Exercise brief – Only the lines from the one with "Screen dimensions: 1403x840" to the end of the data below should be given again, exactly, with both ends included and pictures omitted.
** Provided records follows **
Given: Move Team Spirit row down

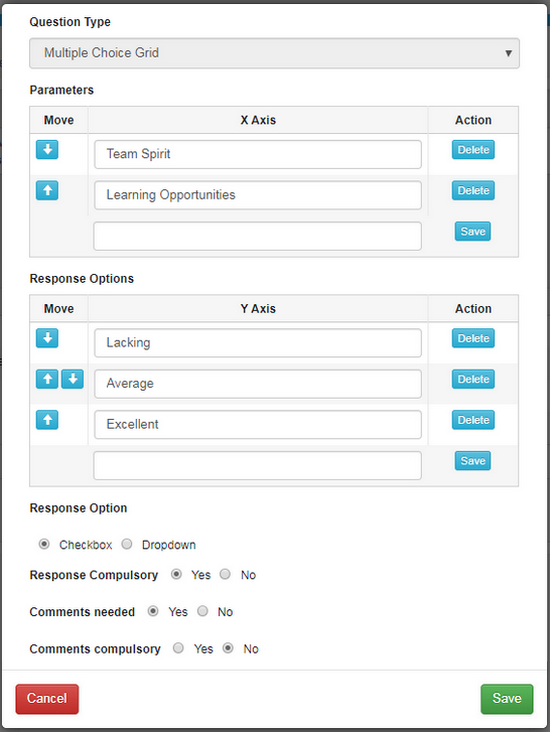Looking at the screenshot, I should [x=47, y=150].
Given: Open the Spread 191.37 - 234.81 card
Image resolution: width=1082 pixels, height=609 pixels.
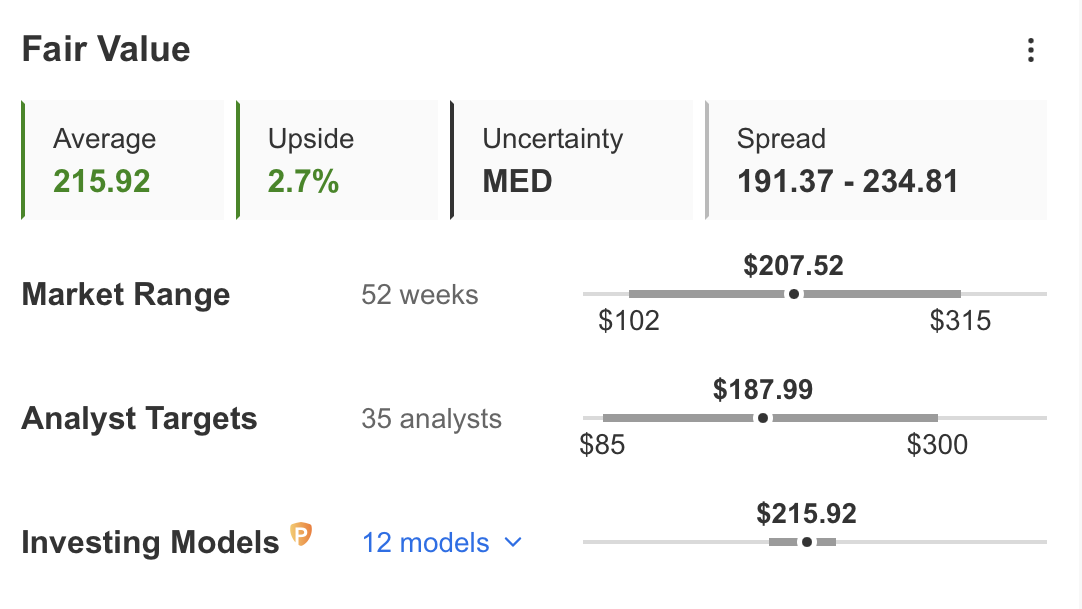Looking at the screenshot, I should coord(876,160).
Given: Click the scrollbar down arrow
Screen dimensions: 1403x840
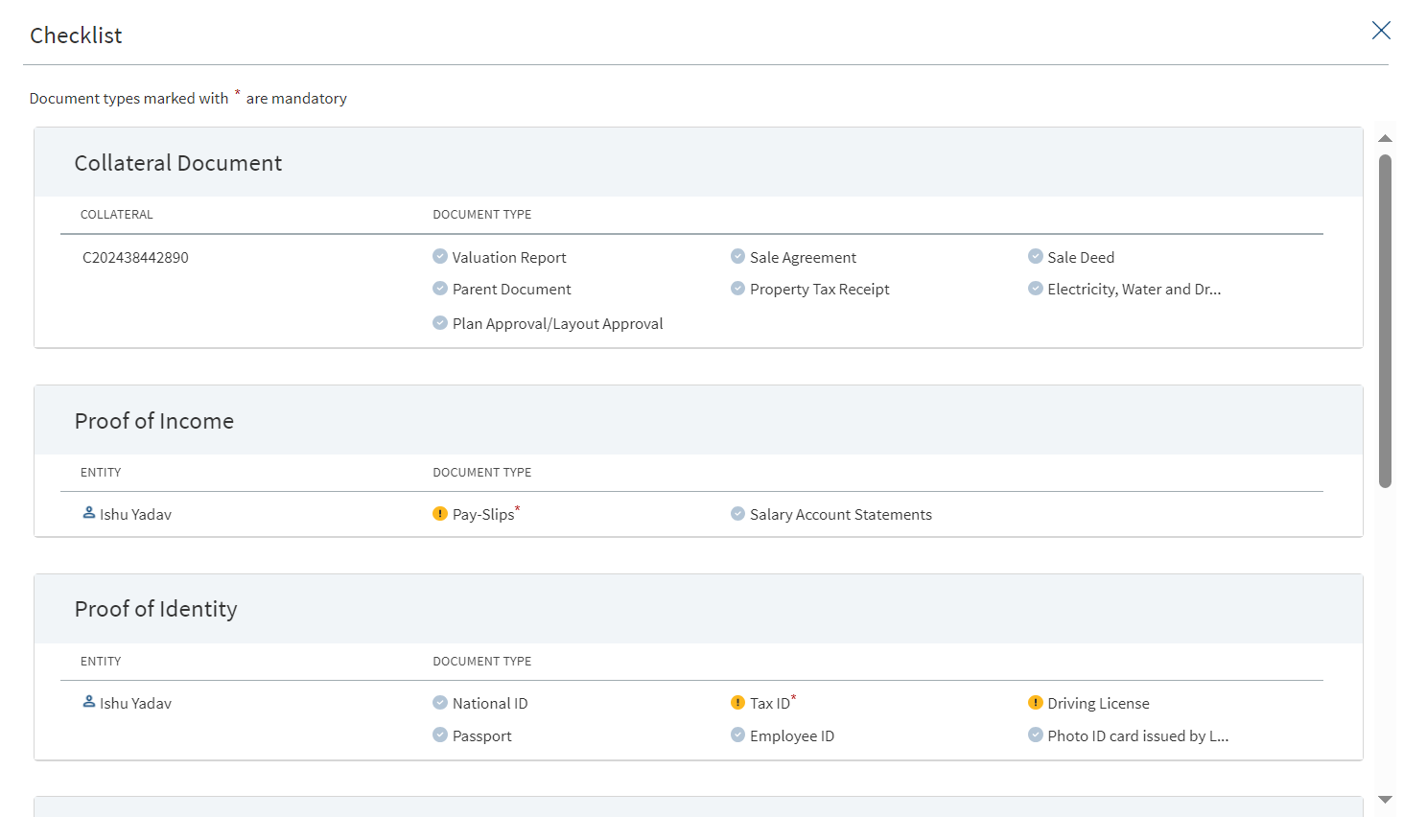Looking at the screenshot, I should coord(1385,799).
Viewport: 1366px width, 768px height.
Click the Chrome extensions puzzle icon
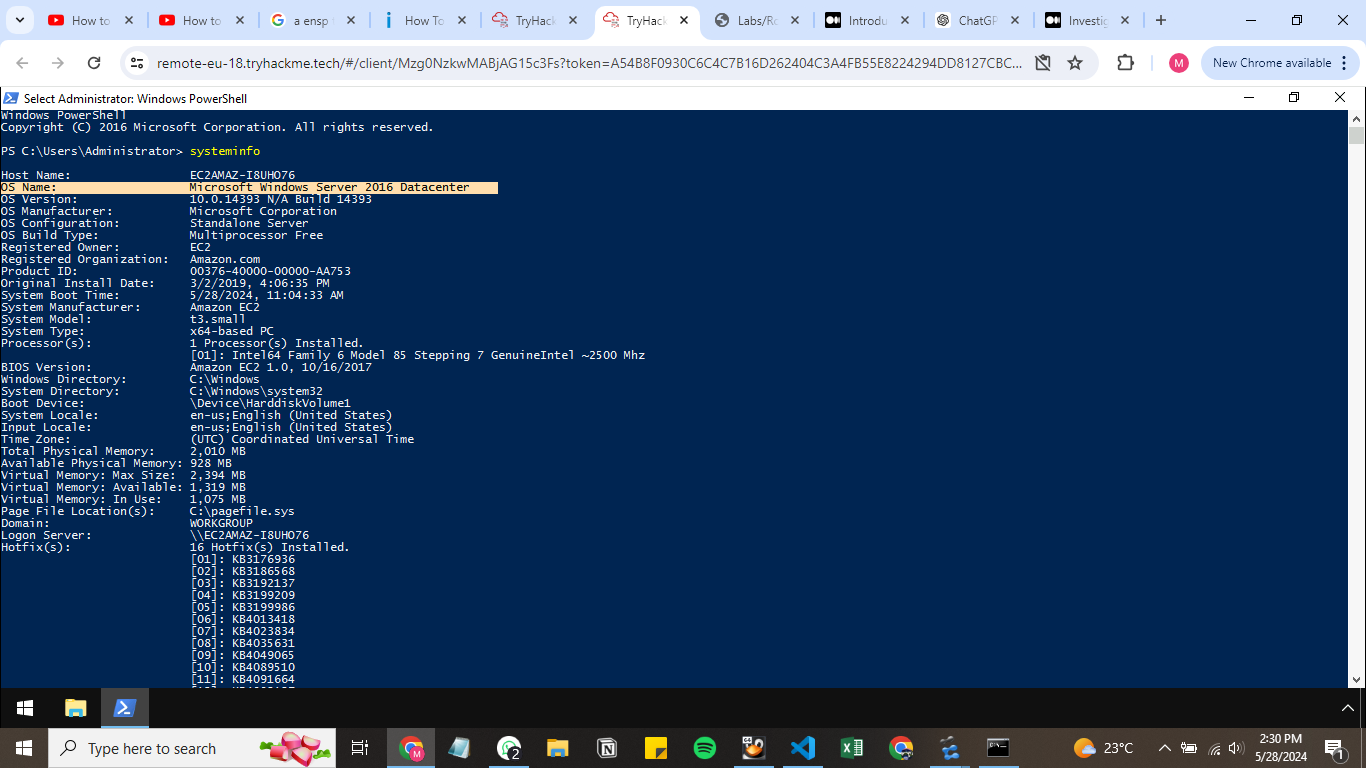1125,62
** End of Provided records **
Reply –
Screen dimensions: 1403x840
Looking at the screenshot, I should coord(1385,799).
Viewport: 1366px width, 768px height.
Click the Chrome extensions puzzle icon
1125,62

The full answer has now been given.